---- Extracted records

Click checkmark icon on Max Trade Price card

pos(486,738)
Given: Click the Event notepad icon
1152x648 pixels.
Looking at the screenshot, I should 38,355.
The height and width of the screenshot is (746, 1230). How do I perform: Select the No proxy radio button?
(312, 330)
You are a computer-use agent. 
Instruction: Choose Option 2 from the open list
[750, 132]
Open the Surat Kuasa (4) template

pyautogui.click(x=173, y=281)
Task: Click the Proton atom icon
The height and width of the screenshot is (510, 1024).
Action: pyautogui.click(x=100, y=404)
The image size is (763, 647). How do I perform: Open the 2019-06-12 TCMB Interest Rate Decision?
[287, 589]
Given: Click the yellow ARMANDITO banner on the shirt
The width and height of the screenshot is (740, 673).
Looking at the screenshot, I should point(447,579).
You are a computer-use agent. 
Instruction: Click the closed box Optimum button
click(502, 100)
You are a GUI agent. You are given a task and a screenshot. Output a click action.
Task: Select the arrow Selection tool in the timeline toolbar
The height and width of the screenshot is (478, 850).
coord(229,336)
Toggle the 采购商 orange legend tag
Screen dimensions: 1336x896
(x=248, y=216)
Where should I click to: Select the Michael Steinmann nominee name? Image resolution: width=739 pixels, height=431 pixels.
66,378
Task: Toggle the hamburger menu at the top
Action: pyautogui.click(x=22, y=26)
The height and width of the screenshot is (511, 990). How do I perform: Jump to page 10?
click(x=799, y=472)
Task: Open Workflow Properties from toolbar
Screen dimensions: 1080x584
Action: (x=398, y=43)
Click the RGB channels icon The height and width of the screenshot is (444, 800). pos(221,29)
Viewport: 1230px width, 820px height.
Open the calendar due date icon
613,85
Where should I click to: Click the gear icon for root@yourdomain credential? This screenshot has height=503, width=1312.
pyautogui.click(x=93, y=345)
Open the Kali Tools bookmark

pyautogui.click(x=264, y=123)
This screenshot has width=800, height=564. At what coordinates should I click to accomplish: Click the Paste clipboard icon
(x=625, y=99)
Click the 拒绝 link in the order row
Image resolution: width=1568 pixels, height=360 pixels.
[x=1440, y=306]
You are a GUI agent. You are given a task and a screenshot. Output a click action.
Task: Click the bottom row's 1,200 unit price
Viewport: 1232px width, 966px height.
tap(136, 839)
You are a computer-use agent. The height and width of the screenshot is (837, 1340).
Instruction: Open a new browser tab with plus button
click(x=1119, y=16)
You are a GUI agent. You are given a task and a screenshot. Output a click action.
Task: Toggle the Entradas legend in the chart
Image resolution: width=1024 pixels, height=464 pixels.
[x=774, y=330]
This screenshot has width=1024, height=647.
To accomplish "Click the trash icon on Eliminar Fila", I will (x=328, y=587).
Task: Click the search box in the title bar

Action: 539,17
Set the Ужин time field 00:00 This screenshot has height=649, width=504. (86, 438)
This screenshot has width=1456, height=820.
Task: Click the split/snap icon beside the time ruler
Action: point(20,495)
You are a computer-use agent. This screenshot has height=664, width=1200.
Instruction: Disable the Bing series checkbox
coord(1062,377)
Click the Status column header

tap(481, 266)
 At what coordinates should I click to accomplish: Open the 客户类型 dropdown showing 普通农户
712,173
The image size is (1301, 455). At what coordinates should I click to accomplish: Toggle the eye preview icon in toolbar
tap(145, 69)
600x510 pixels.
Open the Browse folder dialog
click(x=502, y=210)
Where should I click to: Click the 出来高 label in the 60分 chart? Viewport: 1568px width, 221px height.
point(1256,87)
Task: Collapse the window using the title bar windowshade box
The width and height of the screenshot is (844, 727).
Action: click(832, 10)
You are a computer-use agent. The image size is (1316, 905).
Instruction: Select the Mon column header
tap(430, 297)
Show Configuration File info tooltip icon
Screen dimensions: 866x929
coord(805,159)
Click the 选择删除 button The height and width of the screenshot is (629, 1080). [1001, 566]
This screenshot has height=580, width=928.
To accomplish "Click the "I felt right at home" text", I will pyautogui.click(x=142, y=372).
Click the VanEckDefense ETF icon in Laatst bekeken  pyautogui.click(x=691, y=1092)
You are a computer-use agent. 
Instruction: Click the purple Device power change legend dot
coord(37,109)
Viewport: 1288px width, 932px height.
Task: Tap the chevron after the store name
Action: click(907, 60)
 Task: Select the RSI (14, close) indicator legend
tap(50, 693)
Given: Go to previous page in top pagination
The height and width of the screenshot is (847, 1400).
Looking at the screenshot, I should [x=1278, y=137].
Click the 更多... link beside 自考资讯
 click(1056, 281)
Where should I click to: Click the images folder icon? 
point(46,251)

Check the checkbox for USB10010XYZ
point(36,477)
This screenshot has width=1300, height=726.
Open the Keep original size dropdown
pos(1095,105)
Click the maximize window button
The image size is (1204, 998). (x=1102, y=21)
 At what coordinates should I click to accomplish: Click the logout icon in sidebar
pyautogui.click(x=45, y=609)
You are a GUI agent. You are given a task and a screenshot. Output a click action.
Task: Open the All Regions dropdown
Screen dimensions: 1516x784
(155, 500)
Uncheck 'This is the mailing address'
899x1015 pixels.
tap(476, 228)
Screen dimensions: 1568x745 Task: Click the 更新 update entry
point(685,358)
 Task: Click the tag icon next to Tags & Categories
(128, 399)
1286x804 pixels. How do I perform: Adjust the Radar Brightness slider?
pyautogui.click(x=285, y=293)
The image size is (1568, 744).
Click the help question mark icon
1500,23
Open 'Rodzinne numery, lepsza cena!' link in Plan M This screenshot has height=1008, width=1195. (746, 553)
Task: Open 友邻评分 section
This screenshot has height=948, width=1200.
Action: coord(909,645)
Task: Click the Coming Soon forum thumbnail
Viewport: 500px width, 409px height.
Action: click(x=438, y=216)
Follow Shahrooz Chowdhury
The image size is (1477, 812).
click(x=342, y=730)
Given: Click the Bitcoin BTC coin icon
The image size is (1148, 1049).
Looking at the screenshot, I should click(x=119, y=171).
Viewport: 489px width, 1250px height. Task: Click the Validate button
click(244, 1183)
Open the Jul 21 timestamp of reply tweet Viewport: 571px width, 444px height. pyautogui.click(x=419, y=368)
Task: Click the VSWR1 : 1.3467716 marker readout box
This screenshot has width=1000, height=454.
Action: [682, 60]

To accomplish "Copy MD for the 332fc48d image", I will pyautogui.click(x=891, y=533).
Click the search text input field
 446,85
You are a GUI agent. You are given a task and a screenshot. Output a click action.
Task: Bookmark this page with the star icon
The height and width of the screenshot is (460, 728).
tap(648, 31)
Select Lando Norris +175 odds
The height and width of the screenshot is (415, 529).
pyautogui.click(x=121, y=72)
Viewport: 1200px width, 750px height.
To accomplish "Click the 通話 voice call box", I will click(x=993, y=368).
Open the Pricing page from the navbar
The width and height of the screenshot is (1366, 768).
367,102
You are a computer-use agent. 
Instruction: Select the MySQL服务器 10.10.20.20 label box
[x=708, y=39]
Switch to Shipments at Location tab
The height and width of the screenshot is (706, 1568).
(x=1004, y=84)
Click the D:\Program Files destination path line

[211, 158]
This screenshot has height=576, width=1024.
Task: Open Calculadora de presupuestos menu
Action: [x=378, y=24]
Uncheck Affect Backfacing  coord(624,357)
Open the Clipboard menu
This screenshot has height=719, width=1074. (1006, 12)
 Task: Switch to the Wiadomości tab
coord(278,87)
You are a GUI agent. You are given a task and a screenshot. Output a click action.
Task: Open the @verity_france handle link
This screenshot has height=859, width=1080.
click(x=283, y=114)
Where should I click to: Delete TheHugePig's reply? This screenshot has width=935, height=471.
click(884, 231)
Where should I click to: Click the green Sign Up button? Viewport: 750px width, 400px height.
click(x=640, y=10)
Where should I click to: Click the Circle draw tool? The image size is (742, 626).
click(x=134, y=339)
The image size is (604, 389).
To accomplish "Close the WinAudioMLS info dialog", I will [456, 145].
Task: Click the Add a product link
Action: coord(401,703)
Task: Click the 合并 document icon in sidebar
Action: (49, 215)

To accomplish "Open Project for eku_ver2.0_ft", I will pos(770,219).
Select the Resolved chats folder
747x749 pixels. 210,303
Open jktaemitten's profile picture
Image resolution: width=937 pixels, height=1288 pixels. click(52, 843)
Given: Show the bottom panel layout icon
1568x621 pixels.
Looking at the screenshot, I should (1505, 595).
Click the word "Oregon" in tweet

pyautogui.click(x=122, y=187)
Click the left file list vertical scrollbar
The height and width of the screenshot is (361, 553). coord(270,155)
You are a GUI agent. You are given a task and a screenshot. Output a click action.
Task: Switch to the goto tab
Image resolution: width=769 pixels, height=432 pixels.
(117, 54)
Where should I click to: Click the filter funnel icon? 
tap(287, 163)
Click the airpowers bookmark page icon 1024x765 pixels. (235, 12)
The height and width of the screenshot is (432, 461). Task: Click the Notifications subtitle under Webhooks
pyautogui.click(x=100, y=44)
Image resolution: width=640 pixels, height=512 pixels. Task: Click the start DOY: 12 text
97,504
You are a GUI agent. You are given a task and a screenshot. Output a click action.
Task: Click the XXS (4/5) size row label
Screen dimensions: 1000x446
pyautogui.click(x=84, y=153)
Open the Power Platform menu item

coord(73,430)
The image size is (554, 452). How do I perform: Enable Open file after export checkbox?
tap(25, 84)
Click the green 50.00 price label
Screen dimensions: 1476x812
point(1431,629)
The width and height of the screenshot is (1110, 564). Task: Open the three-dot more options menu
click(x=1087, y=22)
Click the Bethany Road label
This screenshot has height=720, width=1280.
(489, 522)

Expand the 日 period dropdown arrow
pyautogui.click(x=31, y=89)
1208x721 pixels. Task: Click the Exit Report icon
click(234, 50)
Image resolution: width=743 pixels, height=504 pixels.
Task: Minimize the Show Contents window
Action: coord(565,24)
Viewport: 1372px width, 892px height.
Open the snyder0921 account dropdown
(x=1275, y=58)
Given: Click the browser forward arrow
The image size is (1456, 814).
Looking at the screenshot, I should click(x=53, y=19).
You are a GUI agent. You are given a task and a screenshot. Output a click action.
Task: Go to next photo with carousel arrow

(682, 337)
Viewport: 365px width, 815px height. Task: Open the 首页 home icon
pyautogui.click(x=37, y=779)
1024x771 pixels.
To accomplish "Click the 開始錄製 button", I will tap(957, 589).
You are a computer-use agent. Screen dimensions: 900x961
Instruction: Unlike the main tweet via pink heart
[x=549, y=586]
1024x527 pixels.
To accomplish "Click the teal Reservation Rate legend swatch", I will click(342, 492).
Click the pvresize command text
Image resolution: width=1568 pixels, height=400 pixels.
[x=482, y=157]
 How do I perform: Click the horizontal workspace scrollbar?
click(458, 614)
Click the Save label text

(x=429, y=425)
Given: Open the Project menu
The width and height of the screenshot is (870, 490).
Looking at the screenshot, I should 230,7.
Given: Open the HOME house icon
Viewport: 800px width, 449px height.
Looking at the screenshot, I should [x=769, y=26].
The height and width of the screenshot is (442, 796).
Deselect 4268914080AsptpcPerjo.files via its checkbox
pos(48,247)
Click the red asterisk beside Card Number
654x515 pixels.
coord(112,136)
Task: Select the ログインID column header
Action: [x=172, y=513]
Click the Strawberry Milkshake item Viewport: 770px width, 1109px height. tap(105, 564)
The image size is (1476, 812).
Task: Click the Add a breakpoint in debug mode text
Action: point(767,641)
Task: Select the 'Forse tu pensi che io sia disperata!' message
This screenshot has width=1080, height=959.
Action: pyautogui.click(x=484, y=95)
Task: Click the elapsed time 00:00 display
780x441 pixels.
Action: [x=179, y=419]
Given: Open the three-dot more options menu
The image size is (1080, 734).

--------

**What you will do:** Set down, unchanged, only those lines above that fall between the line with "Open jktaemitten's profile picture" and the line with "Task: Switch to the goto tab", the two end lines included.

**Solution to this exercise:**
Open jktaemitten's profile picture
Image resolution: width=937 pixels, height=1288 pixels. click(52, 843)
Given: Show the bottom panel layout icon
1568x621 pixels.
Looking at the screenshot, I should (1505, 595).
Click the word "Oregon" in tweet

pyautogui.click(x=122, y=187)
Click the left file list vertical scrollbar
The height and width of the screenshot is (361, 553). coord(270,155)
You are a GUI agent. You are given a task and a screenshot. Output a click action.
Task: Switch to the goto tab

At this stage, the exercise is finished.